[Item-finding records]
%%

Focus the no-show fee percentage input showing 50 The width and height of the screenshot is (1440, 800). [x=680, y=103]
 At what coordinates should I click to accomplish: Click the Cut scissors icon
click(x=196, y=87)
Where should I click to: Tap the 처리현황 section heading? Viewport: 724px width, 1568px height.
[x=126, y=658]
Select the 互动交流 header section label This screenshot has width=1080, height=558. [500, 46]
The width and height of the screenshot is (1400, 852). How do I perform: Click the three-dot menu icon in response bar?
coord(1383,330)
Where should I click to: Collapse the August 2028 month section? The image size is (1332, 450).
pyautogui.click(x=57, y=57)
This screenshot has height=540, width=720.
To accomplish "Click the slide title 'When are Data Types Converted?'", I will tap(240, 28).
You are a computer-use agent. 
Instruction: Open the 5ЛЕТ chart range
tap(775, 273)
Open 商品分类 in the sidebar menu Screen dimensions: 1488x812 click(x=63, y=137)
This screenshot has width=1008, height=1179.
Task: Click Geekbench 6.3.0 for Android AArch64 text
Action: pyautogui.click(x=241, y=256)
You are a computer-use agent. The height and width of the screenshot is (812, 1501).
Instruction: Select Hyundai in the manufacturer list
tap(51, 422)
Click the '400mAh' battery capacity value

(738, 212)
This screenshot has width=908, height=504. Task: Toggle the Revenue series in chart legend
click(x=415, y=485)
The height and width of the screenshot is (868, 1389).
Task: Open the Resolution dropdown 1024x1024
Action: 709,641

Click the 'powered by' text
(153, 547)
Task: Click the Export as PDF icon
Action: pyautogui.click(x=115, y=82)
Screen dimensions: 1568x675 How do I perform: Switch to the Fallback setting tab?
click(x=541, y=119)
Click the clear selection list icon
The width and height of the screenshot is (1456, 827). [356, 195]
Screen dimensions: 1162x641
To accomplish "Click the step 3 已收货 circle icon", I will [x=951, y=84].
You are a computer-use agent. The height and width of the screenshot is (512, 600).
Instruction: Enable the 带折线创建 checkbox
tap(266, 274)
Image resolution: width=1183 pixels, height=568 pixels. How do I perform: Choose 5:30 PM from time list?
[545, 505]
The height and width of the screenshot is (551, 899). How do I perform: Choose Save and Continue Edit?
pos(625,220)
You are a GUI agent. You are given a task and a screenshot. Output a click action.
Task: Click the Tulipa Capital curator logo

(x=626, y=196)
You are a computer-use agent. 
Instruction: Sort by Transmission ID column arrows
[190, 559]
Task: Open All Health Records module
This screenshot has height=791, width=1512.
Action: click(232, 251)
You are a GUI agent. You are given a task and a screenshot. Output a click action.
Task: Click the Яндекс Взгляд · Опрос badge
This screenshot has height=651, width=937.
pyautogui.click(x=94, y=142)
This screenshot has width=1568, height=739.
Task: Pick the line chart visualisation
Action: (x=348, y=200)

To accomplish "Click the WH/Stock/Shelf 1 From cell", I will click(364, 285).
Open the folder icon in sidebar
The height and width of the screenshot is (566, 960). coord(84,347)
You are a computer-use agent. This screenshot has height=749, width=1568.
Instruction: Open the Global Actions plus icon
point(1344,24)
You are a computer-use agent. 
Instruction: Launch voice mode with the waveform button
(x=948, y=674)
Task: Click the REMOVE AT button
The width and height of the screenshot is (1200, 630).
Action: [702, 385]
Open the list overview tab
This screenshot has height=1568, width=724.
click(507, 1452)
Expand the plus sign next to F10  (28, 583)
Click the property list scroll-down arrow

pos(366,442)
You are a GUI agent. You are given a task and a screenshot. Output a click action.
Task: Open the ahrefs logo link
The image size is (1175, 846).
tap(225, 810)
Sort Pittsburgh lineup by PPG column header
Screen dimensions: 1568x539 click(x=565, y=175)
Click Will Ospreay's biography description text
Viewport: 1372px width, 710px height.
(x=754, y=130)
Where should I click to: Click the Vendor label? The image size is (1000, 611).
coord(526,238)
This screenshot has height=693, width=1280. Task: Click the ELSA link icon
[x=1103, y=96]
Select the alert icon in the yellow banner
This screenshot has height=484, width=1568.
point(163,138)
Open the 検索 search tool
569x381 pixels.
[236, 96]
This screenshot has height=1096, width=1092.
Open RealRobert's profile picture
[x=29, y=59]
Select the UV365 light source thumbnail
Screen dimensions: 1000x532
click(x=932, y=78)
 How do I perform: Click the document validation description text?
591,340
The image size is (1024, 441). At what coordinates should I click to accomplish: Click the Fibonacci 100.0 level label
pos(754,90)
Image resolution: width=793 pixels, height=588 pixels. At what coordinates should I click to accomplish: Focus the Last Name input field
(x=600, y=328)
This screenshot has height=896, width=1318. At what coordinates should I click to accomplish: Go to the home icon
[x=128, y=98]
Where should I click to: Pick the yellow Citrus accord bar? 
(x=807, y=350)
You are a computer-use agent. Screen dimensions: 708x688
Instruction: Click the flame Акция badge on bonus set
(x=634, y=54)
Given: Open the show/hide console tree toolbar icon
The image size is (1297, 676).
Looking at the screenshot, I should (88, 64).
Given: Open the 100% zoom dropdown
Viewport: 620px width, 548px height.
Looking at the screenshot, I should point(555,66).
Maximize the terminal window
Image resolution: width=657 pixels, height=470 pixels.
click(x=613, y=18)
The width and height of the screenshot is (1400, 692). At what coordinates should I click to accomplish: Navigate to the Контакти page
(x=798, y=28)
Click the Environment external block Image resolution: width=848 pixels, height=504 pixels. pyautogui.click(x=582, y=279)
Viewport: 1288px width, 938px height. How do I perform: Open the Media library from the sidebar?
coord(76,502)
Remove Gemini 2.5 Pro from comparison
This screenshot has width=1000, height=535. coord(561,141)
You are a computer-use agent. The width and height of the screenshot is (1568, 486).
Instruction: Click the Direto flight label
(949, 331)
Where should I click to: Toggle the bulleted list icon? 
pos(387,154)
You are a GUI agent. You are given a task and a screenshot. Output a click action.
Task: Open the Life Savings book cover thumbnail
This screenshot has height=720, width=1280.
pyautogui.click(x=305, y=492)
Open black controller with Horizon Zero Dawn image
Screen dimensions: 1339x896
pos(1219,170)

%%

## Stated task
Reproduce every one of the records above verbatim, line for line.

## Finished exercise
Focus the no-show fee percentage input showing 50 The width and height of the screenshot is (1440, 800). [x=680, y=103]
 At what coordinates should I click to accomplish: Click the Cut scissors icon
click(x=196, y=87)
Where should I click to: Tap the 처리현황 section heading? Viewport: 724px width, 1568px height.
[x=126, y=658]
Select the 互动交流 header section label This screenshot has width=1080, height=558. [500, 46]
The width and height of the screenshot is (1400, 852). How do I perform: Click the three-dot menu icon in response bar?
coord(1383,330)
Where should I click to: Collapse the August 2028 month section? The image size is (1332, 450).
pyautogui.click(x=57, y=57)
This screenshot has height=540, width=720.
To accomplish "Click the slide title 'When are Data Types Converted?'", I will tap(240, 28).
You are a computer-use agent. 
Instruction: Open the 5ЛЕТ chart range
tap(775, 273)
Open 商品分类 in the sidebar menu Screen dimensions: 1488x812 click(x=63, y=137)
This screenshot has width=1008, height=1179.
Task: Click Geekbench 6.3.0 for Android AArch64 text
Action: pyautogui.click(x=241, y=256)
You are a computer-use agent. The height and width of the screenshot is (812, 1501).
Instruction: Select Hyundai in the manufacturer list
tap(51, 422)
Click the '400mAh' battery capacity value

(738, 212)
This screenshot has width=908, height=504. Task: Toggle the Revenue series in chart legend
click(x=415, y=485)
The height and width of the screenshot is (868, 1389).
Task: Open the Resolution dropdown 1024x1024
Action: 709,641

Click the 'powered by' text
(153, 547)
Task: Click the Export as PDF icon
Action: pyautogui.click(x=115, y=82)
Screen dimensions: 1568x675 How do I perform: Switch to the Fallback setting tab?
click(x=541, y=119)
Click the clear selection list icon
The width and height of the screenshot is (1456, 827). [356, 195]
Screen dimensions: 1162x641
To accomplish "Click the step 3 已收货 circle icon", I will [x=951, y=84].
You are a computer-use agent. The height and width of the screenshot is (512, 600).
Instruction: Enable the 带折线创建 checkbox
tap(266, 274)
Image resolution: width=1183 pixels, height=568 pixels. How do I perform: Choose 5:30 PM from time list?
[545, 505]
The height and width of the screenshot is (551, 899). How do I perform: Choose Save and Continue Edit?
pos(625,220)
You are a GUI agent. You are given a task and a screenshot. Output a click action.
Task: Click the Tulipa Capital curator logo

(x=626, y=196)
You are a computer-use agent. 
Instruction: Sort by Transmission ID column arrows
[190, 559]
Task: Open All Health Records module
This screenshot has height=791, width=1512.
Action: click(232, 251)
You are a GUI agent. You are given a task and a screenshot. Output a click action.
Task: Click the Яндекс Взгляд · Опрос badge
This screenshot has height=651, width=937.
pyautogui.click(x=94, y=142)
This screenshot has width=1568, height=739.
Task: Pick the line chart visualisation
Action: (x=348, y=200)

To accomplish "Click the WH/Stock/Shelf 1 From cell", I will click(364, 285).
Open the folder icon in sidebar
The height and width of the screenshot is (566, 960). coord(84,347)
You are a computer-use agent. This screenshot has height=749, width=1568.
Instruction: Open the Global Actions plus icon
point(1344,24)
You are a computer-use agent. 
Instruction: Launch voice mode with the waveform button
(x=948, y=674)
Task: Click the REMOVE AT button
The width and height of the screenshot is (1200, 630).
Action: [702, 385]
Open the list overview tab
This screenshot has height=1568, width=724.
click(507, 1452)
Expand the plus sign next to F10  (28, 583)
Click the property list scroll-down arrow

pos(366,442)
You are a GUI agent. You are given a task and a screenshot. Output a click action.
Task: Open the ahrefs logo link
The image size is (1175, 846).
tap(225, 810)
Sort Pittsburgh lineup by PPG column header
Screen dimensions: 1568x539 click(x=565, y=175)
Click Will Ospreay's biography description text
Viewport: 1372px width, 710px height.
(x=754, y=130)
Where should I click to: Click the Vendor label? The image size is (1000, 611).
coord(526,238)
This screenshot has height=693, width=1280. Task: Click the ELSA link icon
[x=1103, y=96]
Select the alert icon in the yellow banner
This screenshot has height=484, width=1568.
point(163,138)
Open the 検索 search tool
569x381 pixels.
[236, 96]
This screenshot has height=1096, width=1092.
Open RealRobert's profile picture
[x=29, y=59]
Select the UV365 light source thumbnail
Screen dimensions: 1000x532
click(x=932, y=78)
 How do I perform: Click the document validation description text?
591,340
The image size is (1024, 441). At what coordinates should I click to accomplish: Click the Fibonacci 100.0 level label
pos(754,90)
Image resolution: width=793 pixels, height=588 pixels. At what coordinates should I click to accomplish: Focus the Last Name input field
(x=600, y=328)
This screenshot has height=896, width=1318. At what coordinates should I click to accomplish: Go to the home icon
[x=128, y=98]
Where should I click to: Pick the yellow Citrus accord bar? 
(x=807, y=350)
You are a computer-use agent. Screen dimensions: 708x688
Instruction: Click the flame Акция badge on bonus set
(x=634, y=54)
Given: Open the show/hide console tree toolbar icon
The image size is (1297, 676).
Looking at the screenshot, I should (88, 64).
Given: Open the 100% zoom dropdown
Viewport: 620px width, 548px height.
Looking at the screenshot, I should point(555,66).
Maximize the terminal window
Image resolution: width=657 pixels, height=470 pixels.
click(x=613, y=18)
The width and height of the screenshot is (1400, 692). At what coordinates should I click to accomplish: Navigate to the Контакти page
(x=798, y=28)
Click the Environment external block Image resolution: width=848 pixels, height=504 pixels. pyautogui.click(x=582, y=279)
Viewport: 1288px width, 938px height. How do I perform: Open the Media library from the sidebar?
coord(76,502)
Remove Gemini 2.5 Pro from comparison
This screenshot has width=1000, height=535. coord(561,141)
You are a computer-use agent. The width and height of the screenshot is (1568, 486).
Instruction: Click the Direto flight label
(949, 331)
Where should I click to: Toggle the bulleted list icon? 
pos(387,154)
You are a GUI agent. You are given a task and a screenshot. Output a click action.
Task: Open the Life Savings book cover thumbnail
This screenshot has height=720, width=1280.
pyautogui.click(x=305, y=492)
Open black controller with Horizon Zero Dawn image
Screen dimensions: 1339x896
pos(1219,170)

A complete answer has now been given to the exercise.